Task statement: Whatever pictures the entries hold, omit them, and output exactly the lines from the one containing "Instruction: Open the BT Magasinet section" through the final line.

Records shown Block Start

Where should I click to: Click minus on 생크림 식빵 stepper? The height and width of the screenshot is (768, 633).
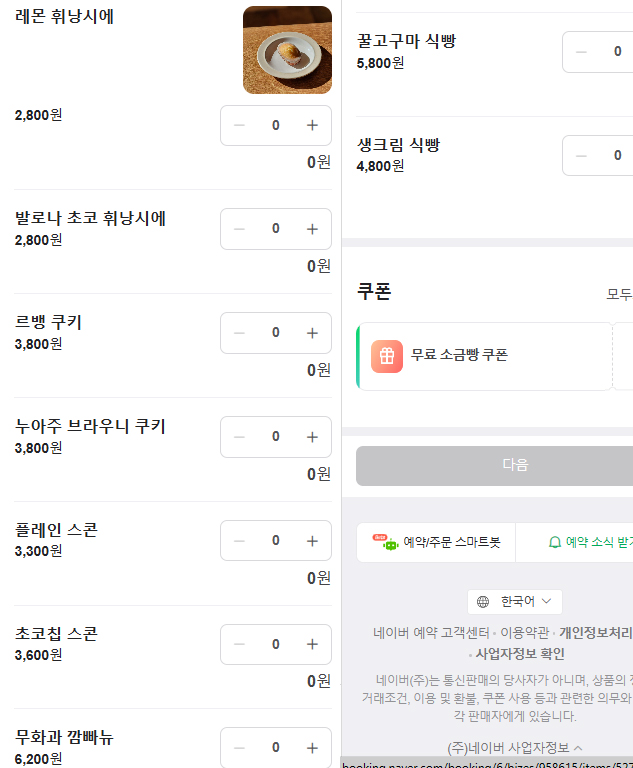click(581, 155)
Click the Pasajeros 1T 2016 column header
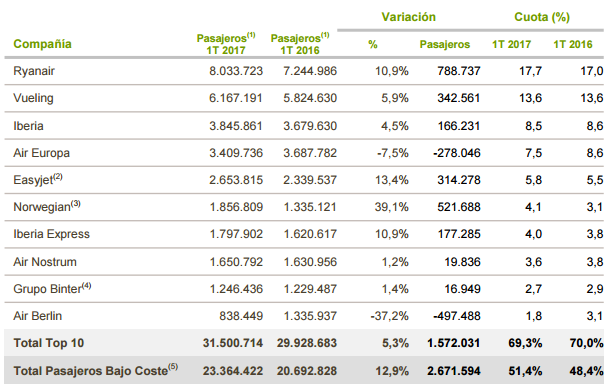Image resolution: width=610 pixels, height=387 pixels. click(x=300, y=44)
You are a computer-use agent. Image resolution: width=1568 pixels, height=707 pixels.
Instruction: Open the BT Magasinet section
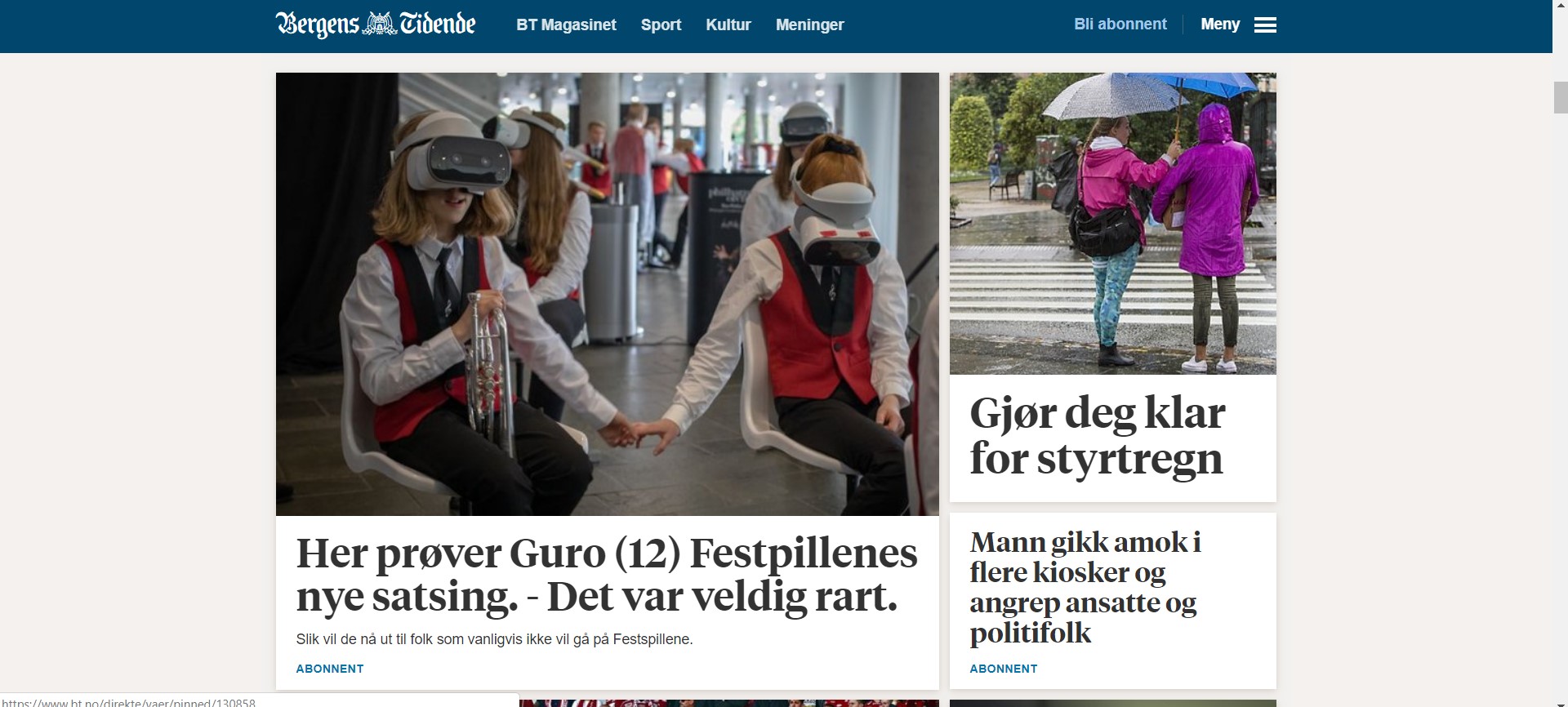566,25
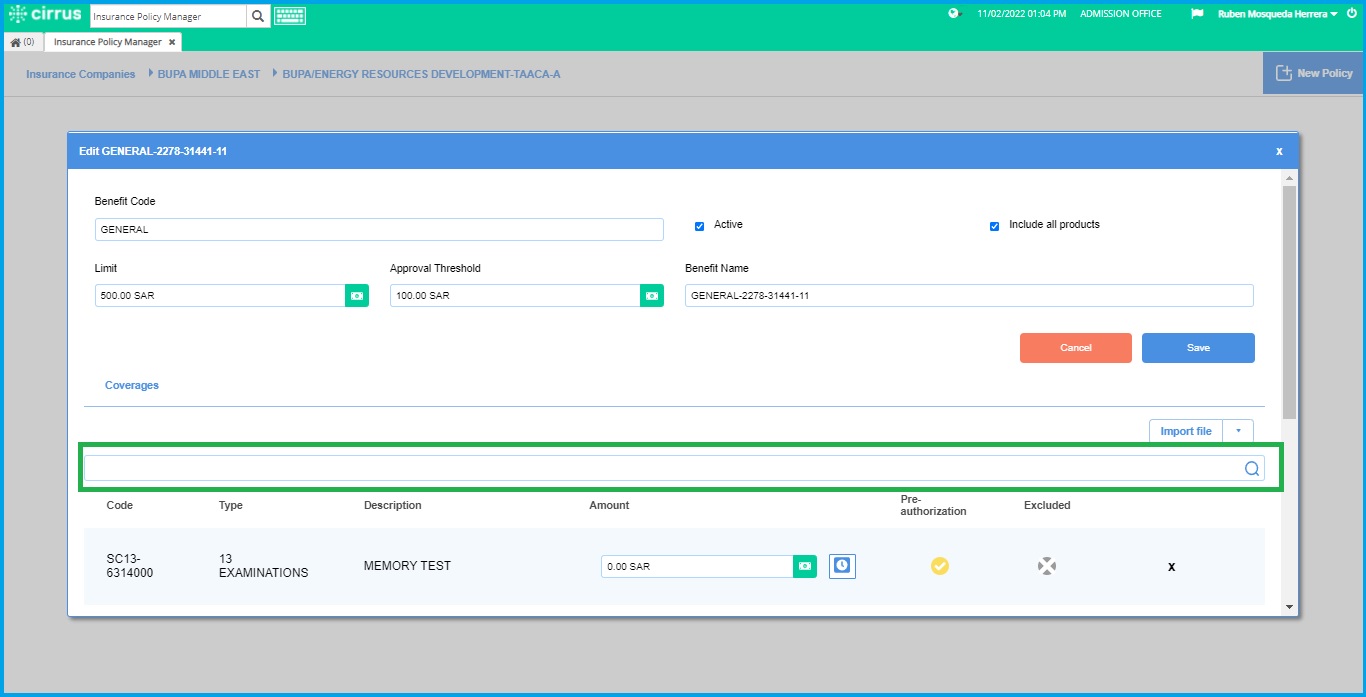Disable Include all products
This screenshot has width=1366, height=697.
tap(994, 225)
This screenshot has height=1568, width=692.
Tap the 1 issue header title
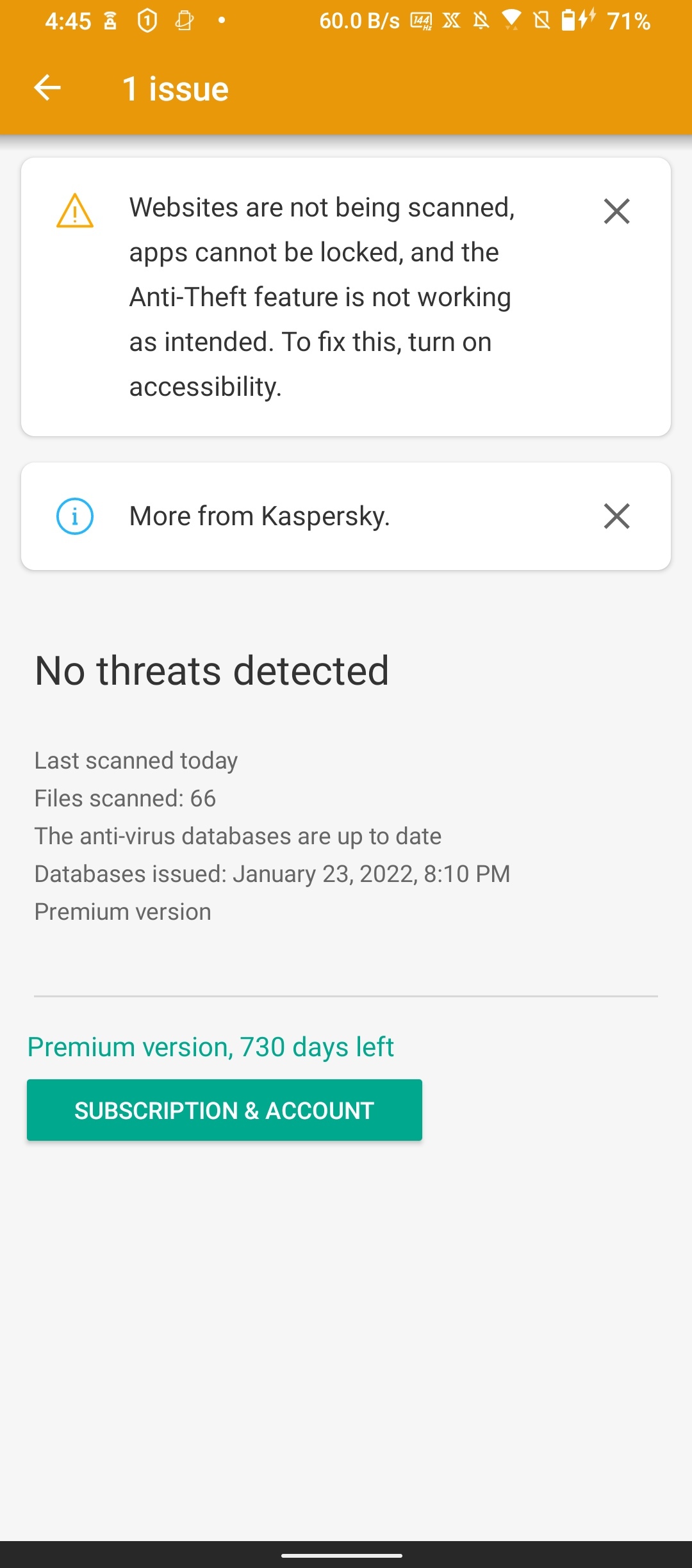tap(176, 88)
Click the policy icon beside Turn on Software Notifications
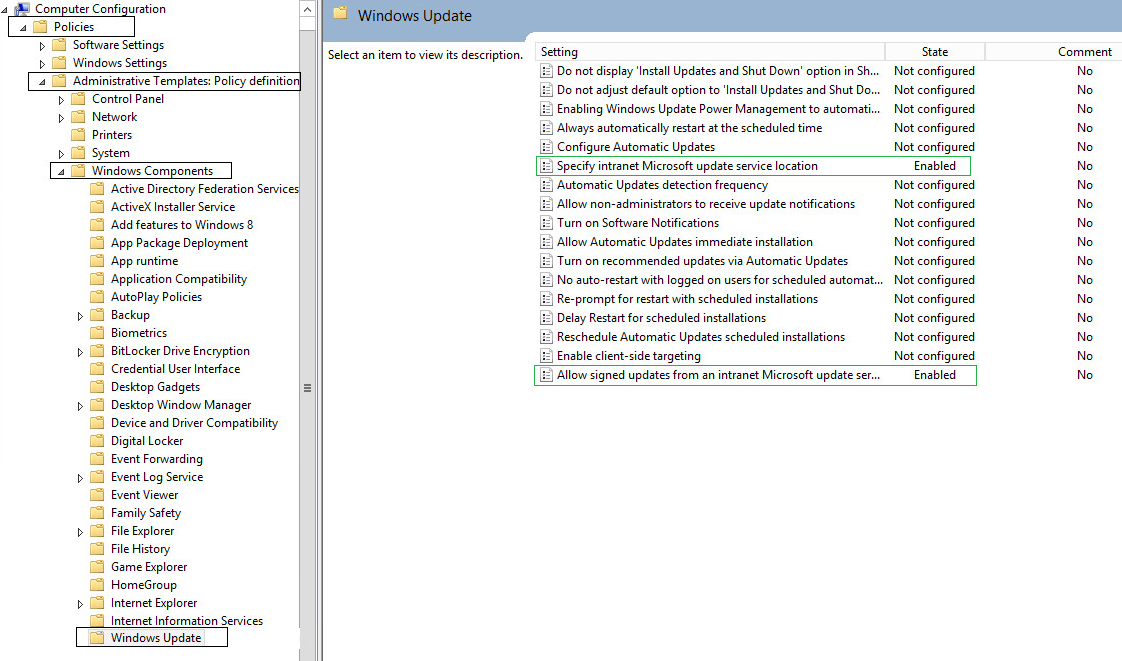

Records shown Block End

Response to the exercise:
Instruction: Open the BT Magasinet section
566,25
Disable Include all products
This screenshot has width=1366, height=697.
tap(994, 225)
This screenshot has height=1568, width=692.
Tap the 1 issue header title
tap(176, 88)
Click the policy icon beside Turn on Software Notifications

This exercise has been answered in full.